--- Instructions to follow ---
Write out exactly, and only, the lines below from the line with "Where should I click to: Choose" through the line with "Click the Scan"; pictures do not belong in the copy.

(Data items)
------

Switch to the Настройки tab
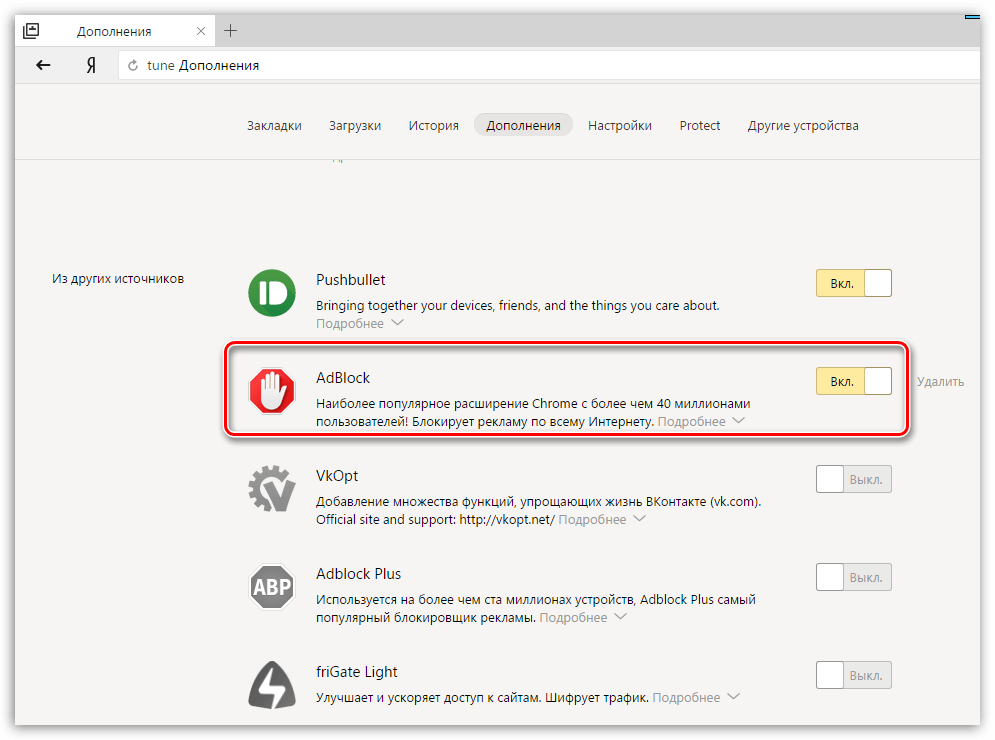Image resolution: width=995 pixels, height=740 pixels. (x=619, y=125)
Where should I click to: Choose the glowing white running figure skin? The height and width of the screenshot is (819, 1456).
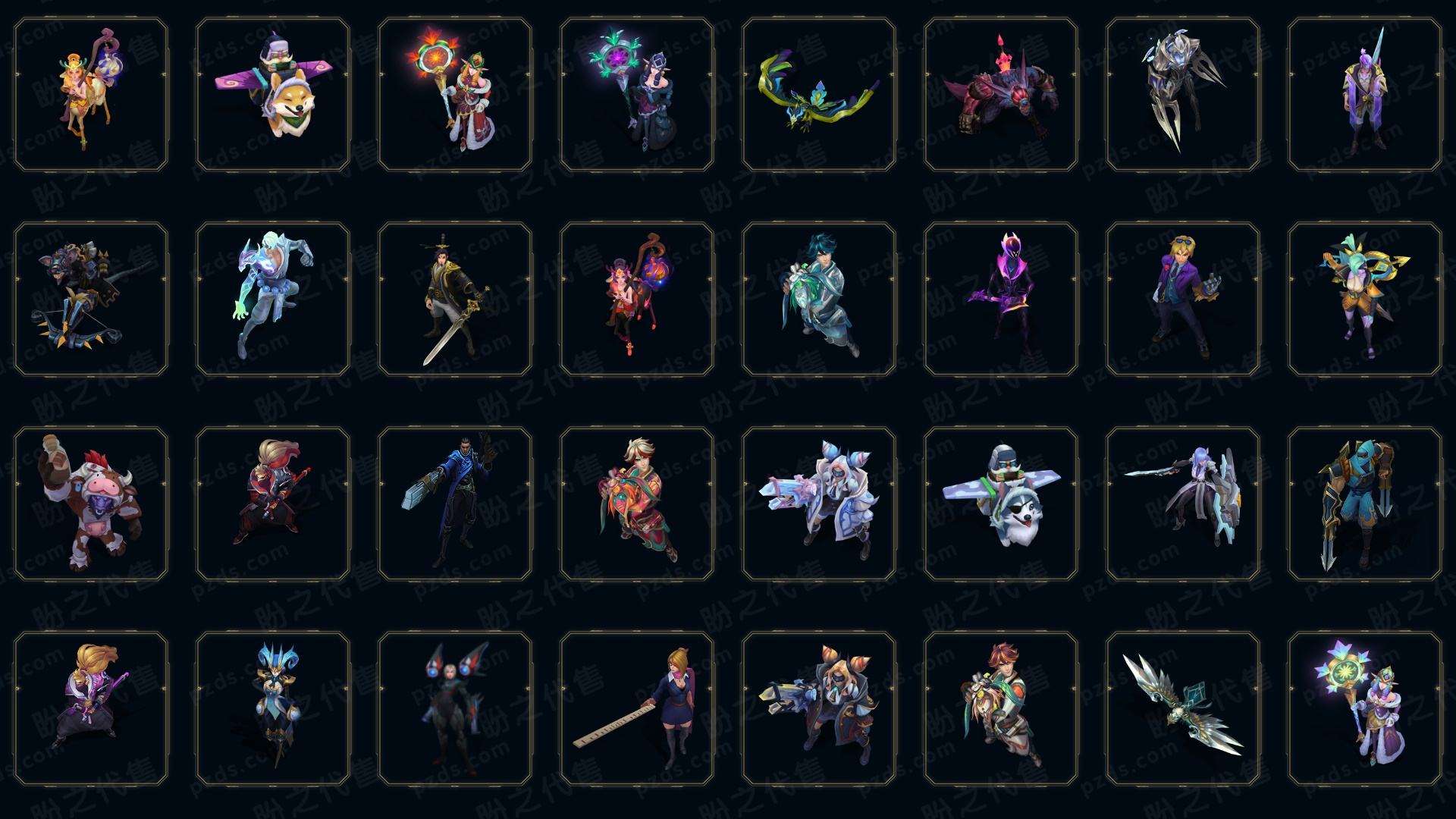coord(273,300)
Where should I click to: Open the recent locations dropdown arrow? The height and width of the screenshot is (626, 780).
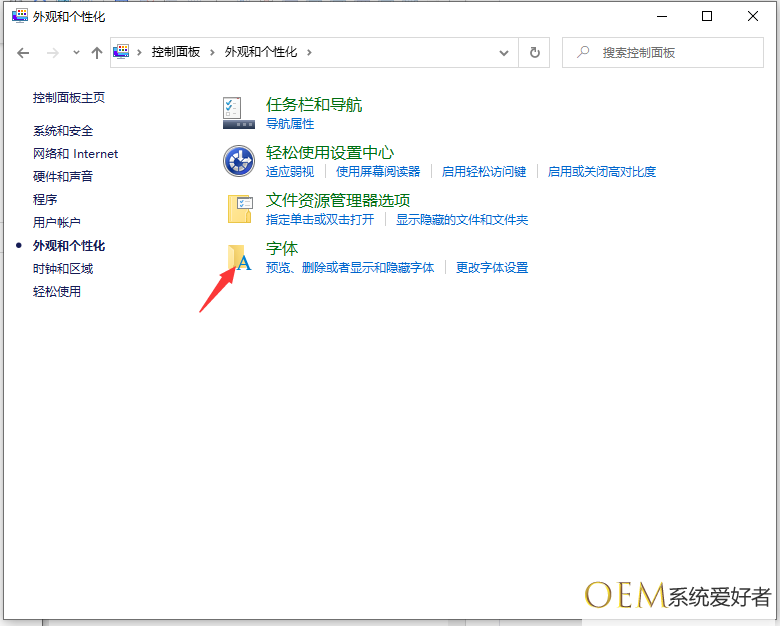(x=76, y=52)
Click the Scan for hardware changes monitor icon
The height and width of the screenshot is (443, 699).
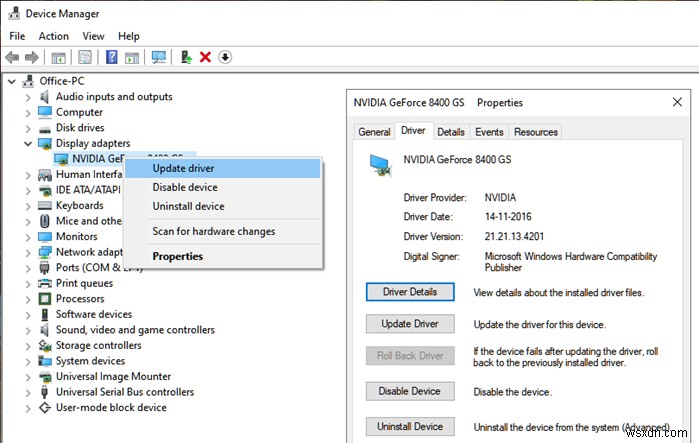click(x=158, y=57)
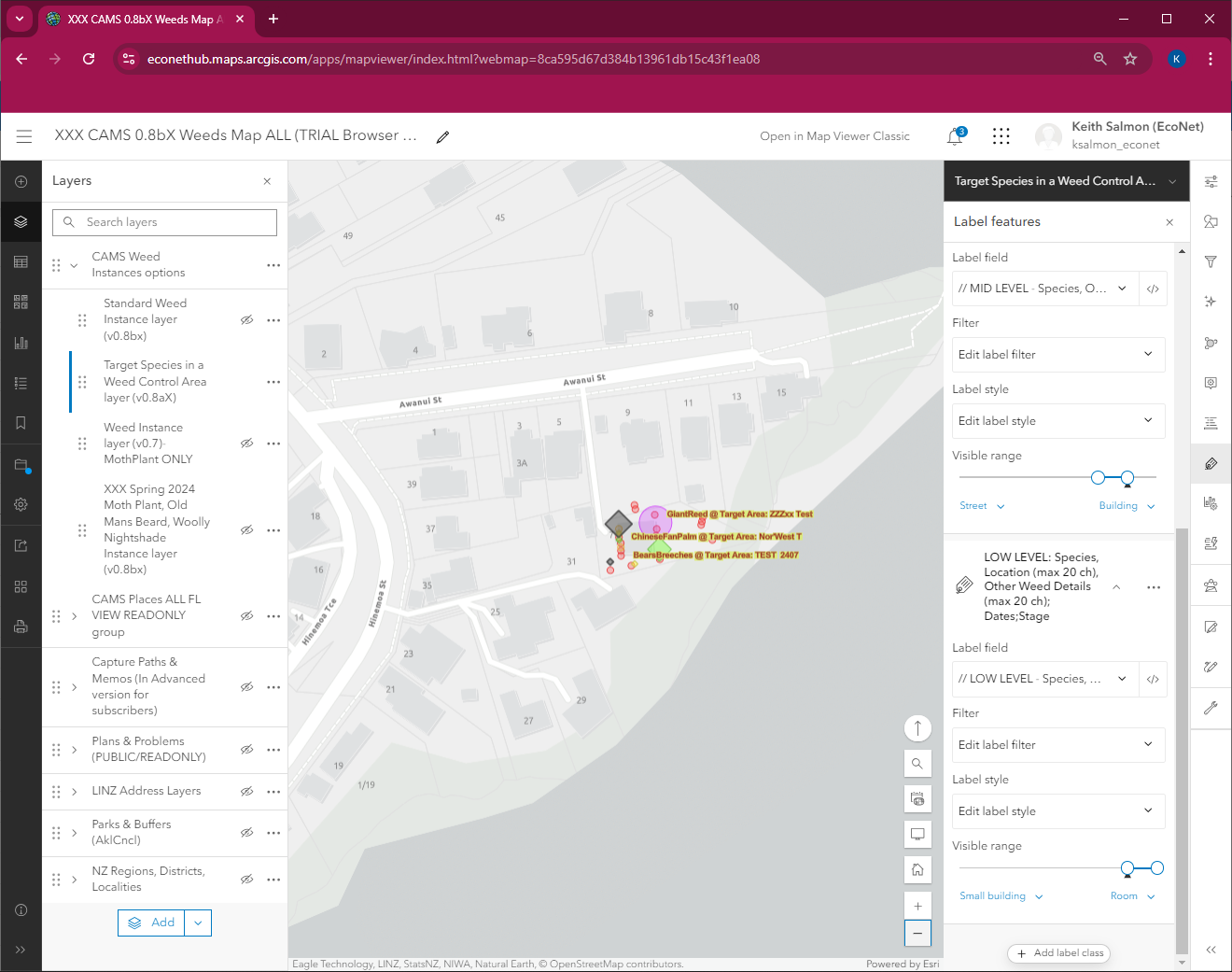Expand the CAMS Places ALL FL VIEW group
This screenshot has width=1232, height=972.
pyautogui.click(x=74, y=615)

------

--- Answer to this exercise ---
Where should I click to: Choose the glowing white running figure skin? The height and width of the screenshot is (819, 1456).
coord(273,300)
Where should I click to: Open the recent locations dropdown arrow? The height and width of the screenshot is (626, 780).
(x=76, y=52)
Click the Scan for hardware changes monitor icon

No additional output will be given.